**ENUNCIADO DA TAREFA**
Segundo a página, que condições são expressamente incluídas nas condições de trabalho a que se aplica o princípio da igualdade de tratamento?

**PÁGINA**
4        O artigo 2.° desta directiva dispõe:

«1.      O princípio da igualdade de tratamento, na acepção das disposições adiante referidas, implica a ausência de qualquer discriminação em razão do sexo, quer directa, quer indirectamente, nomeadamente pela referência à situação matrimonial ou familiar.

[...]

3.      A presente directiva não constitui obstáculo às disposições relativas à protecção da mulher, nomeadamente no que se refere à gravidez e à maternidade.

4.       A presente directiva não constitui obstáculo às medidas que tenham em vista promover a igualdade de oportunidades entre homens e mulheres, em particular às que corrijam as desigualdades de facto que afectam as oportunidades das mulheres nos domínios referidos no n.° 1 do artigo 1.°»

5        Nos termos do artigo 5.° da referida directiva:

«1.      A aplicação do princípio da igualdade de tratamento no que se refere às condições de trabalho, incluindo as condições de despedimento, implica que sejam asseguradas aos homens e às mulheres as mesmas condições, sem discriminação em razão do sexo.

2.      Para esse efeito, os Estados‑Membros adoptarão as medidas necessárias a fim de que:

a)      Sejam suprimidas as disposições legislativas, regulamentares e administrativas contrárias ao princípio da igualdade de tratamento;

b)      Sejam nulas, anuláveis ou possam ser revistas as disposições contrárias ao princípio da igualdade de tratamento que figurem em convenções colectivas ou em contratos individuais de trabalho, em regulamentos internos das empresas, bem como nos estatutos das profissões independentes;

c)      Sejam revistas as disposições legislativas, regulamentares e administrativas contrárias ao princípio da igualdade de tratamento quando a preocupação de protecção que as inspirou na origem tenha deixado de ter fundamento; e que, no que se refere às disposições convencionais da mesma natureza, os parceiros sociais sejam convidados a proceder às desejáveis revisões.»

**BLOCO DE DADOS**
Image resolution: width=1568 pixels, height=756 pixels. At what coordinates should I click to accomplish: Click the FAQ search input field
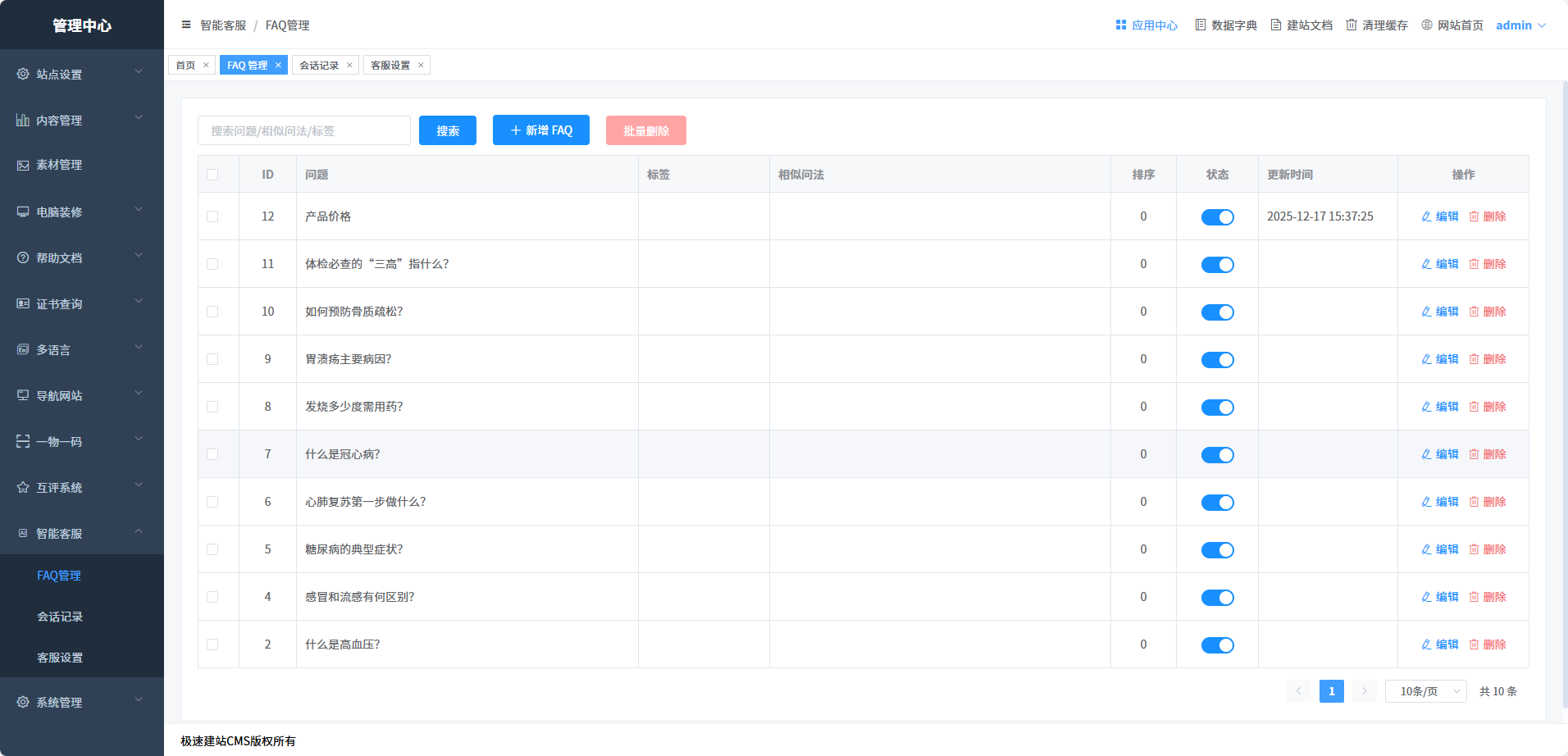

**RESPOSTA DO EXERCÍCIO**
As condições de despedimento.